━━━ Dataset extract ━━━

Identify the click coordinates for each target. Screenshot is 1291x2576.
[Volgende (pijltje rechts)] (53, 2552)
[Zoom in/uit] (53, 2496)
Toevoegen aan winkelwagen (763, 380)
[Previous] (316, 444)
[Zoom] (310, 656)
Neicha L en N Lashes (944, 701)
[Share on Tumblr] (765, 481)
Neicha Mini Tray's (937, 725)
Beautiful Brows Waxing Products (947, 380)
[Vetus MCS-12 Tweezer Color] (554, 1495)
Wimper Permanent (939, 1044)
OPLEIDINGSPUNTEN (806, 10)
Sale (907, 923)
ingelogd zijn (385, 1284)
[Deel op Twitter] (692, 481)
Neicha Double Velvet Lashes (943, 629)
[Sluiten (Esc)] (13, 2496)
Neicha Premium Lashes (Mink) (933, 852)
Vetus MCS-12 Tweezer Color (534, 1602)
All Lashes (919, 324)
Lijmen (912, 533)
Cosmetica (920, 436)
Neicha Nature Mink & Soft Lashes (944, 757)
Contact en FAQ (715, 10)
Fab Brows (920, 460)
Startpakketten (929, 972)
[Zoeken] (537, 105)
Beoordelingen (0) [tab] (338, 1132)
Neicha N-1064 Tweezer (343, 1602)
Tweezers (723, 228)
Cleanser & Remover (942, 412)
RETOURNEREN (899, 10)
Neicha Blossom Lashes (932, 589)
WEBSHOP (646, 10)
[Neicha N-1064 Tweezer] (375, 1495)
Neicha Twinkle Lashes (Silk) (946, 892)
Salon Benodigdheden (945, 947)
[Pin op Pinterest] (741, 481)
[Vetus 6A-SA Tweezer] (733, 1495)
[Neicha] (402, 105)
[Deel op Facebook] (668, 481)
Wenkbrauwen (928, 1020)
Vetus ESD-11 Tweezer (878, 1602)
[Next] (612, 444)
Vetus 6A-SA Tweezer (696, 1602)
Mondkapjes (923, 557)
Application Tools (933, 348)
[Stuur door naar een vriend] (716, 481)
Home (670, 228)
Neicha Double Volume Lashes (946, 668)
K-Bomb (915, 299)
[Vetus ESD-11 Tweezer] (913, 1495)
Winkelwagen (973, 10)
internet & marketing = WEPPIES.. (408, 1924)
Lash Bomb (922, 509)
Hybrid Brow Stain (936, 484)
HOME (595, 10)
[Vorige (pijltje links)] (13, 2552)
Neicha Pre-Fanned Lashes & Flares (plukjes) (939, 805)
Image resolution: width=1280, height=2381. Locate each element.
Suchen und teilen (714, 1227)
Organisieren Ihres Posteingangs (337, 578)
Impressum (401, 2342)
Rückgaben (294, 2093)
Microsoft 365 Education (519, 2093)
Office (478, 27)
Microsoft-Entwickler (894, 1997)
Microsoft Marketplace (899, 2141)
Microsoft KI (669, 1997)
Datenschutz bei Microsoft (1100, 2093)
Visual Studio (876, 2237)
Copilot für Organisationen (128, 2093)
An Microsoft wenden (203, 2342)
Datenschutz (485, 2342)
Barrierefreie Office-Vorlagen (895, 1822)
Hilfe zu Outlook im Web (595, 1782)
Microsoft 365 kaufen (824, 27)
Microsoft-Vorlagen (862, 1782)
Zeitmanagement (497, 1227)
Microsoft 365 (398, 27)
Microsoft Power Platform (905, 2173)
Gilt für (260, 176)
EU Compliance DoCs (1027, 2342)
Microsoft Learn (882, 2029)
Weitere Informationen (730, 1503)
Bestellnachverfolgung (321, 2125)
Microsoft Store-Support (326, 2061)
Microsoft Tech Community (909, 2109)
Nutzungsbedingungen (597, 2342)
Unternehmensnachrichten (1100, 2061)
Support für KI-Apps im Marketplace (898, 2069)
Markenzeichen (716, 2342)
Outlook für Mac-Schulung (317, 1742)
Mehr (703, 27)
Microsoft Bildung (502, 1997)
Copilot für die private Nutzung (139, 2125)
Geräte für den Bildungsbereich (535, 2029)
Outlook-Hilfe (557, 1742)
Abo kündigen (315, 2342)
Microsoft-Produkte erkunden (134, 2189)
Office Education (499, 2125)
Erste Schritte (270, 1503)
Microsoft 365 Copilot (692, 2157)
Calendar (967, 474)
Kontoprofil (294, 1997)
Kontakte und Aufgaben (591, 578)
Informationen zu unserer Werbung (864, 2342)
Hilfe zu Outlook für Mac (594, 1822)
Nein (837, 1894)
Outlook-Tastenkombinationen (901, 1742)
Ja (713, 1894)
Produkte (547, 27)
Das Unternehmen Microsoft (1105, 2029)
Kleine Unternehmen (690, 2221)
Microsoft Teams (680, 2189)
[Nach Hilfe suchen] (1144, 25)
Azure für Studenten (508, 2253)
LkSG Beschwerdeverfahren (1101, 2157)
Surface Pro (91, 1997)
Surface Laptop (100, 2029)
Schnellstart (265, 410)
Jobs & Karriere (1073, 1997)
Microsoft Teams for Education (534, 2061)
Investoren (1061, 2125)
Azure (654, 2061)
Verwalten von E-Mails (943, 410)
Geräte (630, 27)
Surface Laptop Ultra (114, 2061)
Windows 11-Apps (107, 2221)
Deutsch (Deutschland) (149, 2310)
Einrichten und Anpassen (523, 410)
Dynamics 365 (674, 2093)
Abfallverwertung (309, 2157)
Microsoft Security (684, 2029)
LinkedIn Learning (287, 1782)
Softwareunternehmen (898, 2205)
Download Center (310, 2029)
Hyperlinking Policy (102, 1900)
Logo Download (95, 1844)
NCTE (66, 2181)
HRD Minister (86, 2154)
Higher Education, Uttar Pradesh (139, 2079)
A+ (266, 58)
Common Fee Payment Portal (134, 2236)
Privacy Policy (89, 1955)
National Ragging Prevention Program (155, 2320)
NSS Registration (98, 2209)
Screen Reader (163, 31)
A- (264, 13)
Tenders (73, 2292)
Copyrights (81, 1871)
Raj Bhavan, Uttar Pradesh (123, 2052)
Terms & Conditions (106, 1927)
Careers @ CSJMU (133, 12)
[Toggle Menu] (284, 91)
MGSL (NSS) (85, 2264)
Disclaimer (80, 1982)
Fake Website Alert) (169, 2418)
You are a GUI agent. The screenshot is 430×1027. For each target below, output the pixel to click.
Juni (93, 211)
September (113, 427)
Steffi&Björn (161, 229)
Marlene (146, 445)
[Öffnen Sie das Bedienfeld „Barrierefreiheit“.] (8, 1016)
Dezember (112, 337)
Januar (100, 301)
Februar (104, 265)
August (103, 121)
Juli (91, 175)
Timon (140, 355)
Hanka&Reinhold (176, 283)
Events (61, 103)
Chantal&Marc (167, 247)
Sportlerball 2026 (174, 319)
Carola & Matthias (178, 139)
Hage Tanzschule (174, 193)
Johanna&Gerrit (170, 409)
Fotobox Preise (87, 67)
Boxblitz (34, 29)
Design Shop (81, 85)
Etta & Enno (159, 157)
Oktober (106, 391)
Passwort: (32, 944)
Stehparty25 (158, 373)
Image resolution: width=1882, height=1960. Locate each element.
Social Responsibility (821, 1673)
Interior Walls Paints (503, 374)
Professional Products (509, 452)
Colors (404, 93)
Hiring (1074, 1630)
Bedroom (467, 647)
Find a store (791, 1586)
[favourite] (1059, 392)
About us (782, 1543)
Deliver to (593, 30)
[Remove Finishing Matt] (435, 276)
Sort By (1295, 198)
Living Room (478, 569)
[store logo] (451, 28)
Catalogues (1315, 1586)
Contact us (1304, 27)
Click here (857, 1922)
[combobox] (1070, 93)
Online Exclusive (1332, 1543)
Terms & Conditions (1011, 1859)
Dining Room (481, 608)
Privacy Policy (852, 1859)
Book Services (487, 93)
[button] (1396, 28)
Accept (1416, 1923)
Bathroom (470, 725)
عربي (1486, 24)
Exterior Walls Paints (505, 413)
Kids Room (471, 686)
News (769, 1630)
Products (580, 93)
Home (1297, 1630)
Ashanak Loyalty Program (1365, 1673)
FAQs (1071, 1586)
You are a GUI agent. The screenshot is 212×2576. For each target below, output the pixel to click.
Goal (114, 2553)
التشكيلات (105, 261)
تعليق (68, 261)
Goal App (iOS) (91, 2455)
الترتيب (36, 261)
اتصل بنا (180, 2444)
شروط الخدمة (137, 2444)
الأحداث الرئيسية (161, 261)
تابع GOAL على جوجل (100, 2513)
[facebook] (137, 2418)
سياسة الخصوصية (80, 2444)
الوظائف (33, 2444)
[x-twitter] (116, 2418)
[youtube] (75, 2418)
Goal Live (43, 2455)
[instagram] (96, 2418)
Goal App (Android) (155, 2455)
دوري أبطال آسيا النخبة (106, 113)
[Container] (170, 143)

━━━

Directions for this task ::
Only the lines from the beginning of the data above through the line containing "Winkelwagen (973, 10)" should be repeated, exactly as they appear.

Written response ::
Identify the click coordinates for each target. Screenshot is 1291x2576.
[Volgende (pijltje rechts)] (53, 2552)
[Zoom in/uit] (53, 2496)
Toevoegen aan winkelwagen (763, 380)
[Previous] (316, 444)
[Zoom] (310, 656)
Neicha L en N Lashes (944, 701)
[Share on Tumblr] (765, 481)
Neicha Mini Tray's (937, 725)
Beautiful Brows Waxing Products (947, 380)
[Vetus MCS-12 Tweezer Color] (554, 1495)
Wimper Permanent (939, 1044)
OPLEIDINGSPUNTEN (806, 10)
Sale (907, 923)
ingelogd zijn (385, 1284)
[Deel op Twitter] (692, 481)
Neicha Double Velvet Lashes (943, 629)
[Sluiten (Esc)] (13, 2496)
Neicha Premium Lashes (Mink) (933, 852)
Vetus MCS-12 Tweezer Color (534, 1602)
All Lashes (919, 324)
Lijmen (912, 533)
Cosmetica (920, 436)
Neicha Nature Mink & Soft Lashes (944, 757)
Contact en FAQ (715, 10)
Fab Brows (920, 460)
Startpakketten (929, 972)
[Zoeken] (537, 105)
Beoordelingen (0) [tab] (338, 1132)
Neicha N-1064 Tweezer (343, 1602)
Tweezers (723, 228)
Cleanser & Remover (942, 412)
RETOURNEREN (899, 10)
Neicha Blossom Lashes (932, 589)
WEBSHOP (646, 10)
[Neicha N-1064 Tweezer] (375, 1495)
Neicha Twinkle Lashes (Silk) (946, 892)
Salon Benodigdheden (945, 947)
[Pin op Pinterest] (741, 481)
[Vetus 6A-SA Tweezer] (733, 1495)
[Neicha] (402, 105)
[Deel op Facebook] (668, 481)
Wenkbrauwen (928, 1020)
Vetus ESD-11 Tweezer (878, 1602)
[Next] (612, 444)
Vetus 6A-SA Tweezer (696, 1602)
Mondkapjes (923, 557)
Application Tools (933, 348)
[Stuur door naar een vriend] (716, 481)
Home (670, 228)
Neicha Double Volume Lashes (946, 668)
K-Bomb (915, 299)
[Vetus ESD-11 Tweezer] (913, 1495)
Winkelwagen (973, 10)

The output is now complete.